Printable Version
Pronunciation: zee-nê-glah-si Hear it!

Part of Speech: Noun, mass (no plural)

Meaning: The speaking of a language that the speaker has never learned by natural means.

Notes: Today's oddly Good Word comes from the world of parapsychology, where spoons are bent and doodads sent zooming around tables without anyone touching them. People occasionally think they were someone who spoke a foreign language in a previous life and show signs under hypnosis of speaking that language. All such reported cases have been disproved, however. The New Testament, especially Acts 2:1-13, refers to Galileans "speaking in tongues" in a manner similar to xenoglossy. Today, though, speaking in tongues is glossolalia, mouthing nonsense syllables that appear to be utterances in a foreign language but are not. Glossolalia occurs when Pentecostal and Charismatic Christians become entranced during religious rituals. The adjective would be xenoglossic.

In Play: Despite the fact that no evidence for xenoglossy exists, we can still play with the word: "Norman French learns foreign languages so fast, you would think it xenoglossy!" In fact, it is remarkable how many situations we can imagine where this word that refers to nothing comes in handy: "So your new trainer doesn't speak English, huh!

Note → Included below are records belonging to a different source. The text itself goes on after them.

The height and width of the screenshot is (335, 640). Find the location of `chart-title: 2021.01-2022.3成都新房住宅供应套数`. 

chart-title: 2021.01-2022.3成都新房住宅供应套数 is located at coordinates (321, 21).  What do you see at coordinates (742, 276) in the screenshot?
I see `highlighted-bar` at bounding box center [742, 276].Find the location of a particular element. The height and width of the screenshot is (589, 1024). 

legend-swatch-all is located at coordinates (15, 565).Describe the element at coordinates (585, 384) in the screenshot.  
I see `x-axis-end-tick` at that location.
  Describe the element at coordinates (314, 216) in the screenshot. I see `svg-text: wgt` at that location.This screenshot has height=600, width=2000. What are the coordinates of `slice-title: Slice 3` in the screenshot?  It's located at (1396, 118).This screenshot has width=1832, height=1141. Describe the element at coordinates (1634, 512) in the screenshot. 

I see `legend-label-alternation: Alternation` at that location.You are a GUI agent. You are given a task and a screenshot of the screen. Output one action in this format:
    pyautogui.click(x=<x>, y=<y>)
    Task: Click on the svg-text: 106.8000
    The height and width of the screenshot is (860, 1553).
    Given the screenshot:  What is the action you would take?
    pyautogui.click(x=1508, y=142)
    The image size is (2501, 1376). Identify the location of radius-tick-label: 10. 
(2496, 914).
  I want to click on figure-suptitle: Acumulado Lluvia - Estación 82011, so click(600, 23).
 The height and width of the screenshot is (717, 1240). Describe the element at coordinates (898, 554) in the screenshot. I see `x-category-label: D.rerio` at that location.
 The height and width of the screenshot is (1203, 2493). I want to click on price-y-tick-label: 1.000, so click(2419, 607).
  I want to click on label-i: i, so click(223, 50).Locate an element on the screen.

Well, by some xenoglossic miracle I heard him telling his friend at the gym today how much he enjoys working out with you–in perfect English!"

Word History: Today's Good Word is a compound noun made up of Greek xenos "stranger, guest" + glossa "tongue, language". Xenos itself seems to be a stranger to all Indo-European vocabularies except that of Greek. It has been borrowed by English in other words such as xenophobia "fear of strangers" and xenophilia "love of strangers". Very little more is known about the origin of glossa. It is a variant of glokhis "barb (of an arrow)" and apparently originally meant "point", then "tongue", then "language", a logical trail if anything. It is unrelated to the other gloss, the one meaning "shine, luster". That word has relatives all around the Indo-European languages, including English glow, gleam, glitter. (Today we thank yet another mystery, the mysterious Grogie of the Alpha Agora, for today's glossy Good Word.)